The Most Dangerous Person in the Room is the Leader Who Hasn’t Slept
Don’t be that Leader
If you are reading this, you probably have a jaw that is clenched tight enough to crack a walnut.
We have arrived at the end of a week that felt like a month. If you are a leader, a manager, or a parent, you have likely spent the last five days absorbing shock. You have managed the anxieties of your team, navigated shifting news cycles, and tried to keep the lights on — all while pretending to be calmer than you actually are.
And now, the weekend is finally here.
The temptation for high-performers right now is to push harder. Your brain is telling you: “If I just work through Saturday, I can get ahead of this. If I just perfect this strategy, I can fix the uncertainty. If I just answer every email, I will feel safe.”

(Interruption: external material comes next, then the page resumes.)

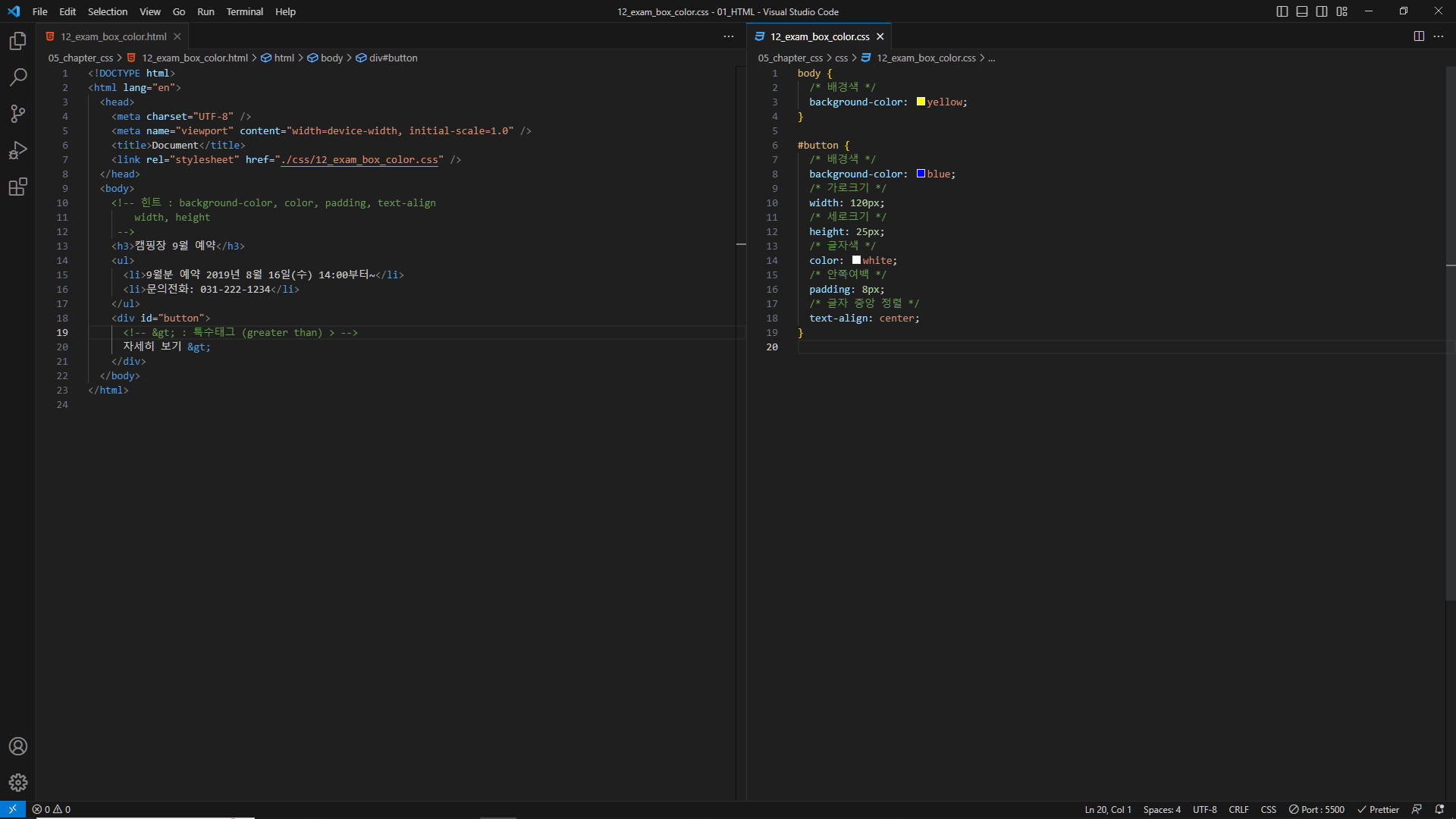Toggle the secondary side bar layout button

coord(1322,11)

I am writing this to tell you to stop.
Not because “self-care” is nice. Not because you deserve a bubble bath or a spa day (although you probably do!). But because exhaustion is an operational liability.
The Physiology of Bad Decisions
We often treat sleep and rest as rewards for finishing the work. But in a crisis, the work is never finished. If you wait until the inbox is empty to rest, you will never rest.
When you are operating on high cortisol and low sleep, your prefrontal cortex (the part of the brain responsible for logic, emotional regulation, and strategic planning) goes offline. You revert to your amygdala, the lizard brain.
The “Lizard Brain” leader is dangerous. They are reactive. They snap at employees who are just looking for reassurance. They make short-term decisions that cause long-term damage because they can’t see past the immediate threat.
The most valuable asset your company has right now is not your hustle. It is your judgment. And you cannot have good judgment if you are running on fumes.
The Strategic Case for “B-minus” Work
So, how do we rest when the stakes feel this high? We have to ruthlessly lower the bar.
Perfectionism is a luxury for calm times. In a crisis, perfectionism is a trap. It keeps you tweaking a slide deck at 11:00 PM when you should be sleeping. It keeps you obsessing over the perfect wording of an email instead of sending a “good enough” draft and moving on.
I am giving you official permission to do B-minus work this weekend.
“B-minus work” does not mean being sloppy. It means recognizing the law of diminishing returns. The difference between an A+ strategy and a B- strategy often takes 10 hours of work, but the outcome is usually the same.
Right now, we need volume and velocity, not polish. We need you to make a decision and move, not agonize over making the perfect decision.
The Framework: Glass Balls vs. Rubber Balls
If you are struggling to figure out what to drop, use the classic metaphor from Brian Dyson (former CEO of Coca-Cola).
Imagine life is a game of juggling five balls. You are juggling them in the air: work, family, health, friends, and spirit.
You will soon understand that work is a rubber ball. If you drop it, it will bounce back. The project will be delayed, the client might be annoyed, but the business will likely survive.
But the other four balls (family, health, friends, and spirit) are made of glass. If you drop one of these, they will be irrevocably scuffed, marked, nicked, damaged, or even shattered. They will never be the same.
This weekend, look at your to-do list.
The Rubber Balls: The email that can wait until Monday. The laundry that isn’t folded. The LinkedIn post you didn’t write. Let them drop. They will bounce.
The Glass Balls: Your sleep. Your patience with your children. Your connection with your partner. Your own sanity. Catch these. Each time they drop, they crack.
Your Weekend Assignment
Your only job this weekend is to protect the glass balls.
Disconnect from the news. Close the laptop. Do not try to “get ahead” for next week, because next week will bring its own challenges regardless of how many emails you answer on Sunday.
You cannot lead a resilient team if you are brittle.
Rest is not the absence of work; it is the fuel for it. Go recharge your battery, because the world needs you fully charged on Monday morning.